User tags are a way of passing additional information from Hollywood scripts to plugins. They can be used to pass an unlimited amount of additional data to plugins directly from the Hollywood script. Most of the Hollywood commands that support plugins also allow you to pass user tags that should be forwarded to plugins. Of course, this makes only sense if the user data is actually recognized by the respective plugin.
For example, let's suppose there's a plugin that can load PDF pages as images. This makes
it possible to use Hollywood's LoadBrush() command to create a brush from a PDF
page. However, functions like LoadBrush() don't support specifying a page number
or a password because they're not designed to load pages from PDF documents. A plugin
could deal with this limitation by simply defining two new user tags, e.g. Page
and
Password
, and then scripts could use these two tags to pass the information to the
plugin.
From the Hollywood script's point of view, user tags are simply passed in an optional
UserTags
table accepted by many Hollywood functions, e.g. LoadBrush()
. The UserTags
table can contain an unlimited amount of key-value pairs that define individual
user tags. Note that the key must always be a named table index like Page
or Password
.
It's not possible to use numeric table indices as user tags. The value can be a string
or a numeric value. If it is a string, it can also contain binary data.
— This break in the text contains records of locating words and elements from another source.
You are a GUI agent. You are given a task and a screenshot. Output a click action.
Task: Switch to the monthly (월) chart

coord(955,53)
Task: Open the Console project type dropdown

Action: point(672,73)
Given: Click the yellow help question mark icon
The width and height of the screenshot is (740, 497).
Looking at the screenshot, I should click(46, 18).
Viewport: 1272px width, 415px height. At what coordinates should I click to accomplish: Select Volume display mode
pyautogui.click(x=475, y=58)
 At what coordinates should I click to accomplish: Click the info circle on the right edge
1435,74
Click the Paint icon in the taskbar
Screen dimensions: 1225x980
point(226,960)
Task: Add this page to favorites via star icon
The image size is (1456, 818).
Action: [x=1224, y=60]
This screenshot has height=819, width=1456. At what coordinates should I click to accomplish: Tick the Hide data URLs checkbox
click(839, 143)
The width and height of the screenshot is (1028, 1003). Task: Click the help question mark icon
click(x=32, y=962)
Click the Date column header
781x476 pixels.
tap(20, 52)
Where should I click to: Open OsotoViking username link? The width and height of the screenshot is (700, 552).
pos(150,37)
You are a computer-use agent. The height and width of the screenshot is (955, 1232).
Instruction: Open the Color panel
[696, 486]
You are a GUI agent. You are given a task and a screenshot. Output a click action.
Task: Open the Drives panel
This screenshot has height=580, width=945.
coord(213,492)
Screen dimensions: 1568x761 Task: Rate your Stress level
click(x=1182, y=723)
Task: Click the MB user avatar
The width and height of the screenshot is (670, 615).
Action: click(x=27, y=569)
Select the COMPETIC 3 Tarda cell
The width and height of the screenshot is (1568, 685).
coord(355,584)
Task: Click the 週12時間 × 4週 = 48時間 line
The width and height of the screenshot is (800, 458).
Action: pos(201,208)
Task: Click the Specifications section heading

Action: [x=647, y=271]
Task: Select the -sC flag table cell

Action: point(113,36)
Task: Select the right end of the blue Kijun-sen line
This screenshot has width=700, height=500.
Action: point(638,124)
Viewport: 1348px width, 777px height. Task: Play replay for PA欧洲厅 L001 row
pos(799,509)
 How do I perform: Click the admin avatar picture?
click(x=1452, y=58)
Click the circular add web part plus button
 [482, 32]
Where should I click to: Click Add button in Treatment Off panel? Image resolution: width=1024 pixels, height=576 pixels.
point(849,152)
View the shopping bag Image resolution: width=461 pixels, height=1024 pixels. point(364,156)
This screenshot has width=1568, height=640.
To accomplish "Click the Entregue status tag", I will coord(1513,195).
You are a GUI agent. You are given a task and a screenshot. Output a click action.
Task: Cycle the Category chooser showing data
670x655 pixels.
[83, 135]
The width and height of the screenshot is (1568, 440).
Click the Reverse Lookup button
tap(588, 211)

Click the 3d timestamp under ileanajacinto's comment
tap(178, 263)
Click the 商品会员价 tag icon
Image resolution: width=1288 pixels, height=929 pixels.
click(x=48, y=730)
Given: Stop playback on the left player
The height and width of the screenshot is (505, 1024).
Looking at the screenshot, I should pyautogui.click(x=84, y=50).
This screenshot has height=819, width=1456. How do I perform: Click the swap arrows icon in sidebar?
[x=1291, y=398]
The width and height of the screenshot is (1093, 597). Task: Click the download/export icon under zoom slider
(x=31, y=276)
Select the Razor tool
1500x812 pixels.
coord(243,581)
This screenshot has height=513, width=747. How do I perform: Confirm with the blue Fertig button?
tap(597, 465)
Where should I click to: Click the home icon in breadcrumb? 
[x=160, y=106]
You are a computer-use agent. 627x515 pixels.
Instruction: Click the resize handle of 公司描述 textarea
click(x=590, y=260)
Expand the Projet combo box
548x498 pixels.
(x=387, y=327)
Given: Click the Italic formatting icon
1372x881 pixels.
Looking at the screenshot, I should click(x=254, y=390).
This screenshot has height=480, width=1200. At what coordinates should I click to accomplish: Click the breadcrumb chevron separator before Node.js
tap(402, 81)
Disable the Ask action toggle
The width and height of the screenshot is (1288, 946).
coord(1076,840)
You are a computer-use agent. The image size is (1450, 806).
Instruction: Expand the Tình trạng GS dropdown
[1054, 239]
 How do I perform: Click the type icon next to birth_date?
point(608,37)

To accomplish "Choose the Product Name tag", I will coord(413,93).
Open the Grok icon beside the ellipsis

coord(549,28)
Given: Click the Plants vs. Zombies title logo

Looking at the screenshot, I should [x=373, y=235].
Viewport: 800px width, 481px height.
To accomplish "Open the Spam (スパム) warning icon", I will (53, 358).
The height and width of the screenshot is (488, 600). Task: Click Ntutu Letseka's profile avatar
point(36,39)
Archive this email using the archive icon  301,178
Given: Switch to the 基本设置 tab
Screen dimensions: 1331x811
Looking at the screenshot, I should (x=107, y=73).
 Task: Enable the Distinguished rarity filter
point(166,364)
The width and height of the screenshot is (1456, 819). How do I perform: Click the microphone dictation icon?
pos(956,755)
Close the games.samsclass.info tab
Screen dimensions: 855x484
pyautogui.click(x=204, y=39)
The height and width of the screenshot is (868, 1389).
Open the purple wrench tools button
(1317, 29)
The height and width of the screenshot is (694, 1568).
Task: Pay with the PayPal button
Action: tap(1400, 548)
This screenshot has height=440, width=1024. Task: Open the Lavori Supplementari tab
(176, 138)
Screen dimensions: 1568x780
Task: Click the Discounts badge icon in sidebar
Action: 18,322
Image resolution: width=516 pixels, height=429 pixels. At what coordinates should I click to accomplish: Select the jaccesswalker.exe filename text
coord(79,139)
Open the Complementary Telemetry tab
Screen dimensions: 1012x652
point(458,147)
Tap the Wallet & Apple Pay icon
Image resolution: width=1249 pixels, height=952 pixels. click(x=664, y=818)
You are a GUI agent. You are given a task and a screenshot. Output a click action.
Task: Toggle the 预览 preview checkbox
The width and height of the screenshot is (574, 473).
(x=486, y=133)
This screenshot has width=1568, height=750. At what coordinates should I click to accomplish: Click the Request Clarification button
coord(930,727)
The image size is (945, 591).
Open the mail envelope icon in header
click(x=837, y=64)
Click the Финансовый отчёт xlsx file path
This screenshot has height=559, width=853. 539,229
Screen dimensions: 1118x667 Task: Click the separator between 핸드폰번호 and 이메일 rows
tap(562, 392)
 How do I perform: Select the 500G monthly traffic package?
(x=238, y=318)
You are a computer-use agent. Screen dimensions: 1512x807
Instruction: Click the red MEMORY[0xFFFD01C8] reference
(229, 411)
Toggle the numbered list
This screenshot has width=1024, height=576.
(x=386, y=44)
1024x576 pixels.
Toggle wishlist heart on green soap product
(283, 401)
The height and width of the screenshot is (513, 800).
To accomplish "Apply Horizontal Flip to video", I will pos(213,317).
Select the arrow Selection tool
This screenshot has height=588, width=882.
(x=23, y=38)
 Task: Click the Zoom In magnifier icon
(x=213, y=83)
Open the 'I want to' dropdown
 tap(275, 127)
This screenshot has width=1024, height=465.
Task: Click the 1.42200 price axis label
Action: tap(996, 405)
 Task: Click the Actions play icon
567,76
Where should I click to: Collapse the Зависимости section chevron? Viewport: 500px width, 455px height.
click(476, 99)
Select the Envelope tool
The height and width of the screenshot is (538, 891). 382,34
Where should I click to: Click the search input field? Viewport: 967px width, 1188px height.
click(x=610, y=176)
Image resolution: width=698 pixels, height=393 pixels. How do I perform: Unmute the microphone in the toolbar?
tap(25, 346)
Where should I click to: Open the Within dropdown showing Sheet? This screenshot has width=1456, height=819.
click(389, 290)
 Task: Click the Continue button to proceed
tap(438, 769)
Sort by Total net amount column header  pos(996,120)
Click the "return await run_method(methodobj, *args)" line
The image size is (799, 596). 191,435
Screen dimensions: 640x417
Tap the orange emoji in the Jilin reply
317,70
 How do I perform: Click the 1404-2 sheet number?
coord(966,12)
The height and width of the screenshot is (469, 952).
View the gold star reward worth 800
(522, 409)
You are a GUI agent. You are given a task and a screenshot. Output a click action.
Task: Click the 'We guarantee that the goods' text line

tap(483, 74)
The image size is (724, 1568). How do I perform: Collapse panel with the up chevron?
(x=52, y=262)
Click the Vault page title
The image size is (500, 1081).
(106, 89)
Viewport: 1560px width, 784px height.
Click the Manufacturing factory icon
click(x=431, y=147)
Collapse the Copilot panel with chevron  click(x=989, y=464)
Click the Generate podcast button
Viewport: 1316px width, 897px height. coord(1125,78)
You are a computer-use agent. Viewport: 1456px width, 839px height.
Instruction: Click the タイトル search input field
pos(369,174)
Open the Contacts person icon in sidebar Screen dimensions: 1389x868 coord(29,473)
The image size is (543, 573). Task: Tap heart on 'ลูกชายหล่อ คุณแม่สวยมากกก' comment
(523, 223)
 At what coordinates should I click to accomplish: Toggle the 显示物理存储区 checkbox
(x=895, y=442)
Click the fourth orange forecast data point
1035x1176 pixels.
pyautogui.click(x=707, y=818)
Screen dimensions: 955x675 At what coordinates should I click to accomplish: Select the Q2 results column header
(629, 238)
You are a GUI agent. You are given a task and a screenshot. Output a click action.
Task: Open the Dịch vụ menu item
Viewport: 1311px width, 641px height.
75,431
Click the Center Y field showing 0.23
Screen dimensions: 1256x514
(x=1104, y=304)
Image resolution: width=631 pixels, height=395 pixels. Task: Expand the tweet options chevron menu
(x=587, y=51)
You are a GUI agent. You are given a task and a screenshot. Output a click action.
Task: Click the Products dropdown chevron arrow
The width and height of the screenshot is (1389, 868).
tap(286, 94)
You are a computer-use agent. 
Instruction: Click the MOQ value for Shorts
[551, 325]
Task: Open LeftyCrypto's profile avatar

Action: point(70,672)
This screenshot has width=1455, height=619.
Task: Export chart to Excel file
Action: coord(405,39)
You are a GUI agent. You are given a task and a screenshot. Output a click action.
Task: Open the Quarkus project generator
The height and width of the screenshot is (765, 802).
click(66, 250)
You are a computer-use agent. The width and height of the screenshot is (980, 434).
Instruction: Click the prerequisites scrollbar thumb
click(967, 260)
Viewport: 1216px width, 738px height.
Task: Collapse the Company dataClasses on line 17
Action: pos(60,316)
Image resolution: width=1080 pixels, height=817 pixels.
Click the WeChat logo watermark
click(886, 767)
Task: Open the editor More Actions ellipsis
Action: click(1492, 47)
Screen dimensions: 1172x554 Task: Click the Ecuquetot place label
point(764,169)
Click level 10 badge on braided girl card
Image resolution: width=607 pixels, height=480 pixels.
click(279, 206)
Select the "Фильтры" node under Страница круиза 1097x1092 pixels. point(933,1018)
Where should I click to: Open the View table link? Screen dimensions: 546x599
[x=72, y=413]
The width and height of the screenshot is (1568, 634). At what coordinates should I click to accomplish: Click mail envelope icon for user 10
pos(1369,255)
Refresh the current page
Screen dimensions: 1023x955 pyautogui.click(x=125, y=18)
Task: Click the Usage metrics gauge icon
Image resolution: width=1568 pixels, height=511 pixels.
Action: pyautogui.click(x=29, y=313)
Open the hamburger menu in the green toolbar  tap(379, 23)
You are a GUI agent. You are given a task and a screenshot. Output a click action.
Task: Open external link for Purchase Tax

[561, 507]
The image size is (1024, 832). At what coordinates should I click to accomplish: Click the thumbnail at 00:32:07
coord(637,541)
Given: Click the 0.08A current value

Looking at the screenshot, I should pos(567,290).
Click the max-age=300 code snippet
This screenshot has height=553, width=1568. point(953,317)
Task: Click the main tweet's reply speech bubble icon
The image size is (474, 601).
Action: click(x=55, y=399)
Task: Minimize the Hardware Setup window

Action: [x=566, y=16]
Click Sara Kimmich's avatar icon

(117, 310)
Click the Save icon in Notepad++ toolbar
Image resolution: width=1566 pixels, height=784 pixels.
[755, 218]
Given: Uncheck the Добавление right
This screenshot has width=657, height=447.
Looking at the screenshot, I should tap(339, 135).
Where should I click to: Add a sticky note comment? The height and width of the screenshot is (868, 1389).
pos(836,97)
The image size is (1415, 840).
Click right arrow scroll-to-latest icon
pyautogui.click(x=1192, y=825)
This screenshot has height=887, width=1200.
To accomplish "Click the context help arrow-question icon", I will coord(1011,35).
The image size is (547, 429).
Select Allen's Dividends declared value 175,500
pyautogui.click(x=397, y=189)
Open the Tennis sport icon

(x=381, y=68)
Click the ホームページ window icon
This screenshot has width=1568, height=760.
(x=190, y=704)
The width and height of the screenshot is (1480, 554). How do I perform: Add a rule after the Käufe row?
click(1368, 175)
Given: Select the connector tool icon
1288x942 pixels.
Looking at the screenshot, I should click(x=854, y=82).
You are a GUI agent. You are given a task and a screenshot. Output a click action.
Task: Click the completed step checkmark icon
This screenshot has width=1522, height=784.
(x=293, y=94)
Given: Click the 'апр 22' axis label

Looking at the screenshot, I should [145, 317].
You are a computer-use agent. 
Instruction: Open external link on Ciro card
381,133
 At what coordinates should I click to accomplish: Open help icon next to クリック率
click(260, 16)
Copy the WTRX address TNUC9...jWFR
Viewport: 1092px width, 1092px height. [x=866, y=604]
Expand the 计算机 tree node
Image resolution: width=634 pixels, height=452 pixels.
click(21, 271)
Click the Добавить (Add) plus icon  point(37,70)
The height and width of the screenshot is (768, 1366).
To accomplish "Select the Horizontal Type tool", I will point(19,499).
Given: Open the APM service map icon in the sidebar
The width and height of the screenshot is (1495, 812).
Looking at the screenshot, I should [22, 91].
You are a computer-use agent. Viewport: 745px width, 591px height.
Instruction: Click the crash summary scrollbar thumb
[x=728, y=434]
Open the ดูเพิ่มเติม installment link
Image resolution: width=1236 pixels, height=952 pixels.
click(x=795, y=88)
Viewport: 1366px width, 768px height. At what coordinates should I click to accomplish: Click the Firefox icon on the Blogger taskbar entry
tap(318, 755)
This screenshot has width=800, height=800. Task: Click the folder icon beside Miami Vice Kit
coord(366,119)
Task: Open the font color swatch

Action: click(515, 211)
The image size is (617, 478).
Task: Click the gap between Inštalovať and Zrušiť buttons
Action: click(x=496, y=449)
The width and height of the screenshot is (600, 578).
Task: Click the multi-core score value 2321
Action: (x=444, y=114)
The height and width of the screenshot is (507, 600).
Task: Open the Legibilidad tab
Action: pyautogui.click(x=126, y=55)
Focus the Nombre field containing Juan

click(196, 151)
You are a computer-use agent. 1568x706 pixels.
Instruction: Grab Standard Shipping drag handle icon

To come back to our example from above, to pass a page and a password to an image plugin via user tags, a Hollywood script could simply do the following:
; load page 5 of test.pdf as a brush, passing "mypwd" as the password LoadBrush(1, "test.pdf", {UserTags = {Page = 5, Password = "mypwd"}}) |
A plugin could then look for the tags Page
and Password
to find out the page number
to load and the password for the PDF (if any). This makes it possible to pass all
kinds of additional information to Hollywood plugins.
Furthermore, user tags are also supported by many preprocessor commands so you could
also do the following to load page 5 of test.pdf
as a brush:
; load page 5 of test.pdf as a brush, passing "mypwd" as the password @BRUSH 1, "test.pdf", {UserTags = {Page = 5, Password = "mypwd"}} |
Note that user tags are supported by all kinds of plugins: They are supported by image loaders, anim loaders, sound loaders, video loaders, icon loaders, font loaders, file adapters, directory adapters, display adapters, network adapters, and serializers. Loaders typically forward the user tags to adapters as well so that file adapters will be able to listen to user tags passed through loaders.